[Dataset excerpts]
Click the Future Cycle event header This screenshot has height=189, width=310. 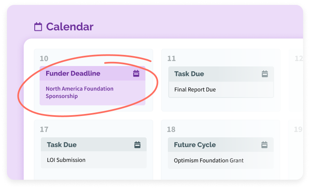(x=195, y=145)
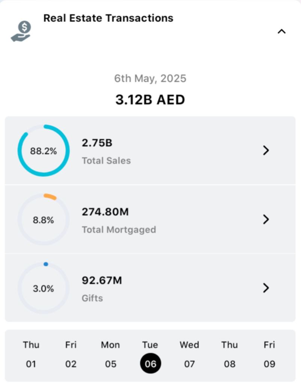Select Thursday 08 in date strip

(229, 354)

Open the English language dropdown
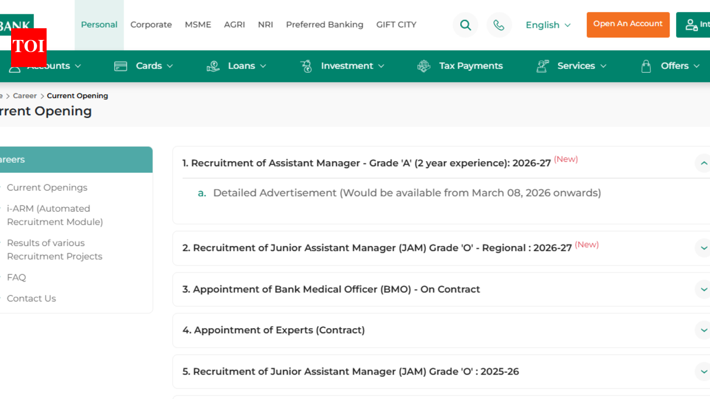(547, 25)
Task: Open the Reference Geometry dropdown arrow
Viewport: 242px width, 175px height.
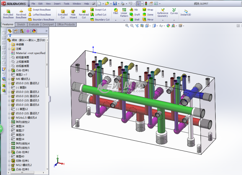Action: coord(163,20)
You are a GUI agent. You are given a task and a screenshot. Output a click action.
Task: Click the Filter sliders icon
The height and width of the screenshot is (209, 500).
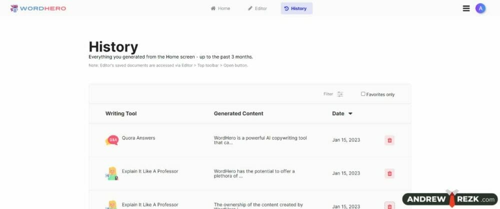coord(340,94)
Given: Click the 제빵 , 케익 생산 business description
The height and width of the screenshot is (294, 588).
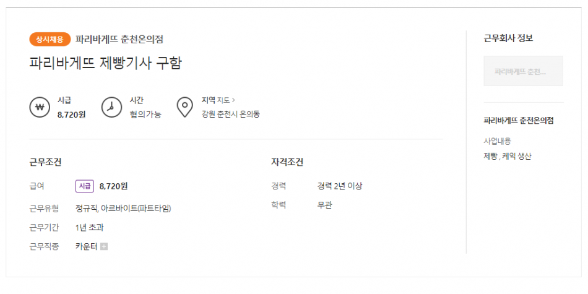Looking at the screenshot, I should click(508, 157).
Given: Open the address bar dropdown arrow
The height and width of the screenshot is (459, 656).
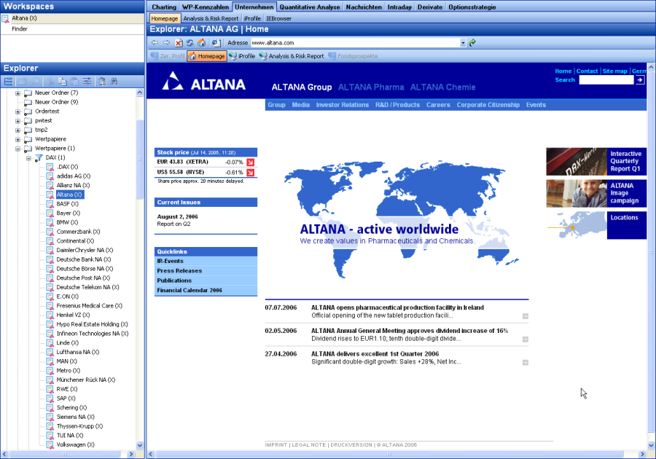Looking at the screenshot, I should 463,43.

*What the task requires*:
Retype the lines from the one containing "Task: Open the" down to the last line of the records, both included, exactly and nothing more. Pictures stay out.

*Response to the task*:
Task: Open the Reference Geometry dropdown arrow
Viewport: 242px width, 175px height.
Action: coord(163,20)
You are a GUI agent. You are given a task and a screenshot. Output a click action.
Task: Click the Filter sliders icon
The height and width of the screenshot is (209, 500).
coord(340,94)
Given: Click the 제빵 , 케익 생산 business description
The height and width of the screenshot is (294, 588).
Looking at the screenshot, I should click(508, 157).
Given: Open the address bar dropdown arrow
The height and width of the screenshot is (459, 656).
Looking at the screenshot, I should 463,43.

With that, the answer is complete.